The priest explained to the congregation that Pasteur was visiting from Haiti for a large surgery nan tèt li (inside his head). There were gasps and whispers. The priest explained that I was one of Pasteur’s doctors. He asked the congregation for their prayers for Pasteur, for his surgery, and for his surgeon. They guided Pasteur, Dorotie, Joseph, and me to the center of the sanctuary, just behind the lectern, and asked Pasteur and Dorotie to kneel. I thought someone signaled me to do so as well. But as I started to lower myself down, someone else said in a harsh whisper in Creole, “No, not you. Stand up!” I already felt out of place in a church, let alone being the only non-Haitian person in a Haitian church, and now I felt even more awkward to be up there with them.

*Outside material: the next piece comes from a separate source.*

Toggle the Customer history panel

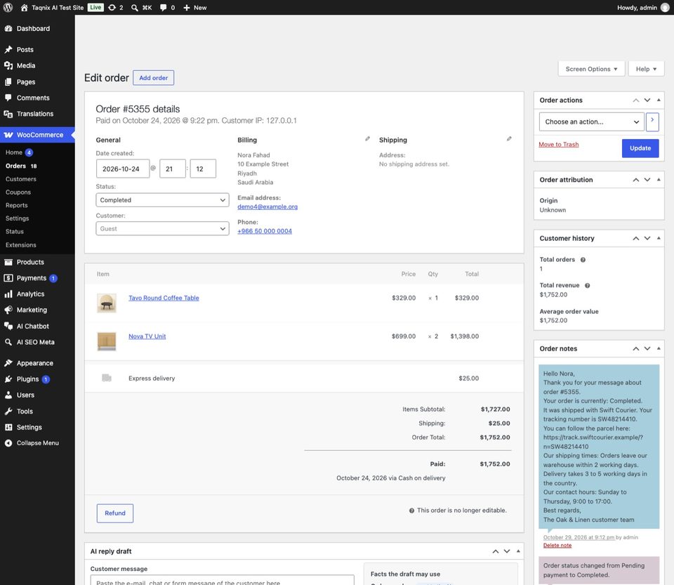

The group made a circle around Pasteur and Dorotie and held hands. A smaller group, including Joseph, stood inside the circle next to Pasteur, each putting a hand on his shoulder or Dorotie’s. I wasn’t sure whether to hold hands with the outer circle or put my hand on Pasteur’s shoulder with the inner circle. I wanted to participate if they wanted me to but not intrude or offend anyone after my confusion about whether I was supposed to kneel or stand. The people on either side of me took my hands, and so I became part of the outer circle.

One priest knelt facing the congregation, his back to us, leading songs and prayers. Members of the congregation swayed as they sang, some with their hands reaching up toward the ceiling above, waving slowly. One of the priests directly across from me in the circle rocked gently, eyes closed, smiling serenely, softly murmuring occasional phrases like “Amen” and “Jezi la” (“Jesus is here”). I looked at Pasteur and Dorotie. With many hands on their shoulders, their eyes gently closed, they looked at peace.

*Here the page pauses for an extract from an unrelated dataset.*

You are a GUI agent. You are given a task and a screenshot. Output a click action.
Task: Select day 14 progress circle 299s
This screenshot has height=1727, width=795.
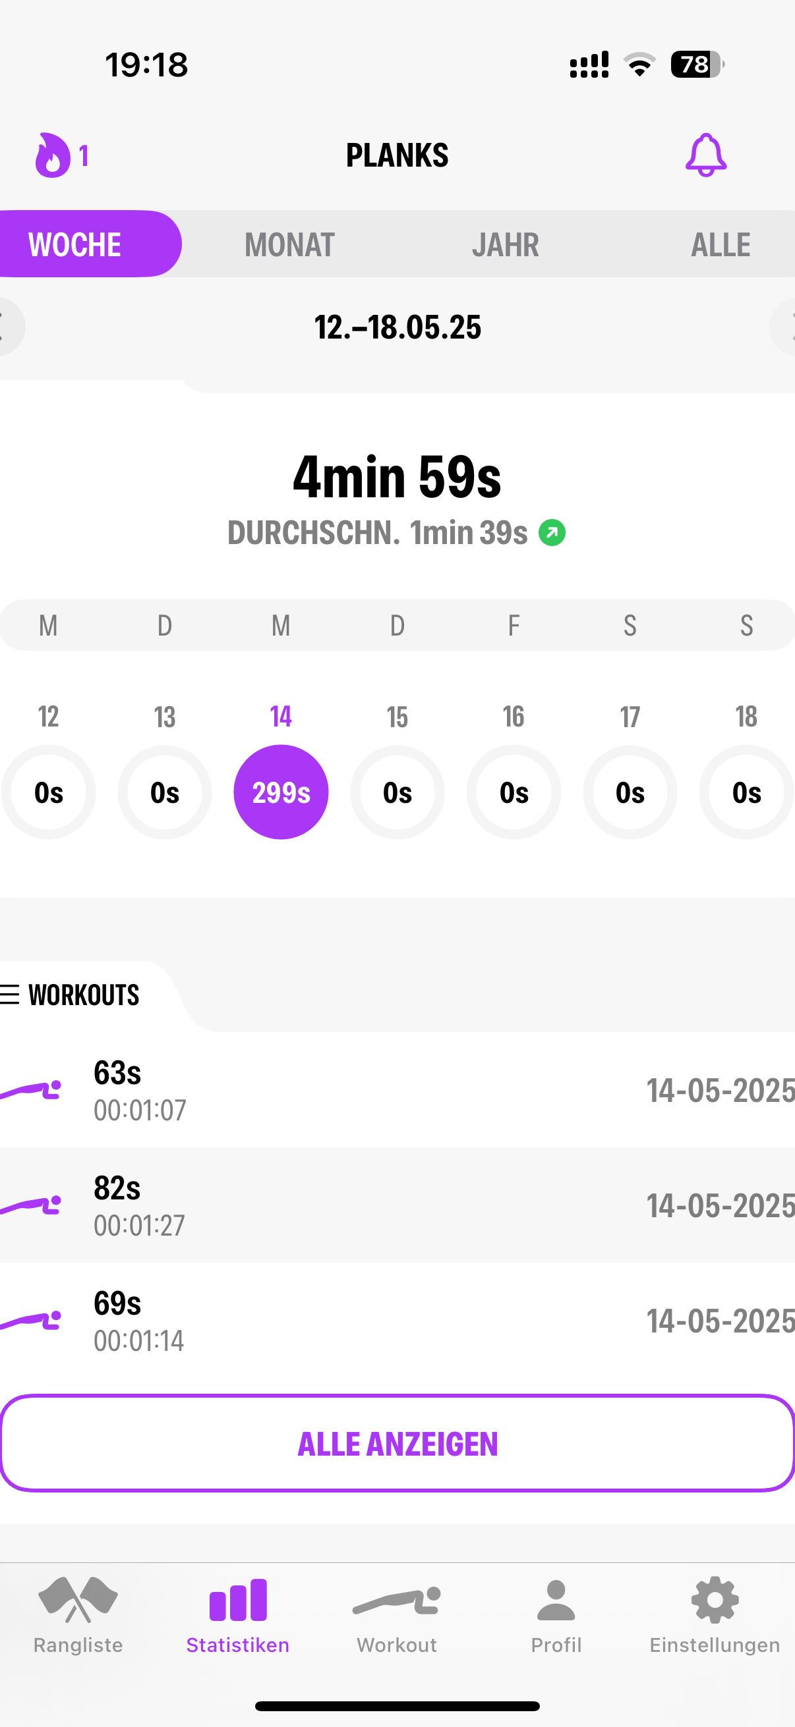pos(280,792)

I was grateful to see them welcomed into this community. I hoped the benediction would be meaningful for them, a feeling of home despite being so far away from Haiti. But Pasteur’s near fall up the stairs troubled me. As I looked at him, despite the soothing, slow melodies intoned by the priest and congregation, my mind raced with anxious thoughts. What if he has a seizure right here, right now? It wasn’t rational. He had never had a seizure, though he was certainly at risk for one. Why would he have one now? Was I remembering that Janel had had one of his seizures in church?

My thoughts wandered to a piano recital I had attended nearly twenty years earlier. A cameraman filming the concert from a raised platform fainted and slowly slumped over in plain view of the audience. Proceeding like a silent film, there was a quiet, hushed sense of alarm as paramedics carried the limp, ailing man out of the concert hall to the soundtrack of the pianist’s melancholic Chopin, which continued in spite of the calm commotion. The pianist must have been bewildered if he noticed that the audience members kept turning their heads toward the back corner of the concert hall. Or maybe he could make out the action out of the corner of his eye. Did he ask himself whether he should stop playing or just continue with his concert? Somehow he had kept playing. I hadn’t thought about that surreal moment in years.

I imagined a similar situation here if Pasteur suddenly had a seizure. Quiet panic behind the pulpit as the music went on for the congregation. Nothing to see here. Please don’t let him have a seizure, please don’t let him have a seizure, please don’t let him have a seizure, I thought over and over. This must be my way of trying to pray as a neurologist, I tried to joke to myself. This is a huge case, I heard Ian’s deep voice intone in response.

Despite my internal agitation, the scene in front of me was deeply moving. Hands in hands and hands on shoulders and hands slowly swaying in the air, catching rays of colored light from the sun streaming through the stained-glass windows. A single verse of the last hymn, sung more softly and slowly with each repetition. And Pasteur and Dorotie at the center, eyes closed, soft smiles, welcomed, embraced, blessed.